Ao pé da letra #100 (António Guerreiro)

Sobre um certo desaparecimento das mulheres e o aparecimento inflacionado do género

«Em 1972, pronunciando uma conferência em Milão, o doutor Jacques Lacan lançou para o auditório uma daquelas suas fórmulas que lhe valeram ser aclamado, pelos fiéis, como o Moisés da nação psicanalítica: “A mulher não existe.” Sem as subtilezas conceptuais do doutor Lacan, muitos são aqueles que nos últimos anos fazem desaparecer a mulher (mais do que o homem) pela utilização de uma palavra inflacionada: ‘género’. Por exemplo, a violência doméstica (exercida, em larguíssima maioria, pelos homens sobre as mulheres) passou a ser denominada “violência de género”. O conceito que tinha como finalidade libertar a mulher de determinações biológicas e de todo o essencialismo (em suma: libertar a mulher da “condição feminina”, já que a “condição masculina” é, historicamente, o estado normal de liberdade) acabou por lhe retirar a arma com que ela empreendeu históricos combates, pois foi como mulher que sofreu e sofre.

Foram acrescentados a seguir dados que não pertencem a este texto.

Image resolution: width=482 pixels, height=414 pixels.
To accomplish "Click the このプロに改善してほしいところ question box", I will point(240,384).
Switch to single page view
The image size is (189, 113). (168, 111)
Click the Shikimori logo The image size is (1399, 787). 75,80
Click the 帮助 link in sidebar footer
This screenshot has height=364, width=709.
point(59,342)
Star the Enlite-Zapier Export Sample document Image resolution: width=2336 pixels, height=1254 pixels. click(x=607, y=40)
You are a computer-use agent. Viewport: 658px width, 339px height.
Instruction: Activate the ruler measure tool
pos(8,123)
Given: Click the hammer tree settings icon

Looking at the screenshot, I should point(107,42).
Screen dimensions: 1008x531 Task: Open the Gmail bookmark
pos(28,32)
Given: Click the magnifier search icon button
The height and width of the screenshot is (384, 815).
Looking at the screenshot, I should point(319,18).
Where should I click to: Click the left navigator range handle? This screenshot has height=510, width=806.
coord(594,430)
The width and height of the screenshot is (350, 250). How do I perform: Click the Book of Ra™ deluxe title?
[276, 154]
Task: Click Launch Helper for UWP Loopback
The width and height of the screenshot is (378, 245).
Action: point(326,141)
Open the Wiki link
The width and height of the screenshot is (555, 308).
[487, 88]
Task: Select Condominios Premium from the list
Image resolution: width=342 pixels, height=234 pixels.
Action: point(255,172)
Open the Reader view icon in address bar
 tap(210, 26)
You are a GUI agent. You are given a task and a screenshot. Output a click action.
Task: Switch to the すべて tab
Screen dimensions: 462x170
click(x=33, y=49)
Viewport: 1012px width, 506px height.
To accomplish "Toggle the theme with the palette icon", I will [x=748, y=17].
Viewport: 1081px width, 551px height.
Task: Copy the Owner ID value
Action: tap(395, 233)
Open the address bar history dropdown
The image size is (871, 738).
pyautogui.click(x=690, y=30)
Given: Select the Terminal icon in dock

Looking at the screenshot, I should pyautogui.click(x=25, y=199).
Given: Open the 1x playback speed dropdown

A questão do género, nalguns casos, deita a deita o bebé fora com a água do banho. Entendido como construção social, o género é o conceito para desfazer identidades e superar a diferença masculino/feminino, a diferença de todas as diferenças, convertida em poder de um sobre o outro, e por isso entendida quase sempre segundo o modelo da luta de classes (com todos os equívocos que daí advieram). Mas aquilo que foi atirado pela janela regressa pela porta e encarna na chamada “identidade de género”. Este discurso, que se tornou pregnante e se transferiu sem rigor para o âmbito político, traduz na linguagem do ser o que é da ordem do devir: não há um devir masculino da mulher, mas sim um devir feminino da mulher. Foi o que Simone de Beauvoir intuiu quando disse uma frase que se prestou a tantos equívocos: “On n’est pas femme, on le devient”.»

António Guerreiro, «Ao pé da letra», Expresso-Actual, 19.6.2010.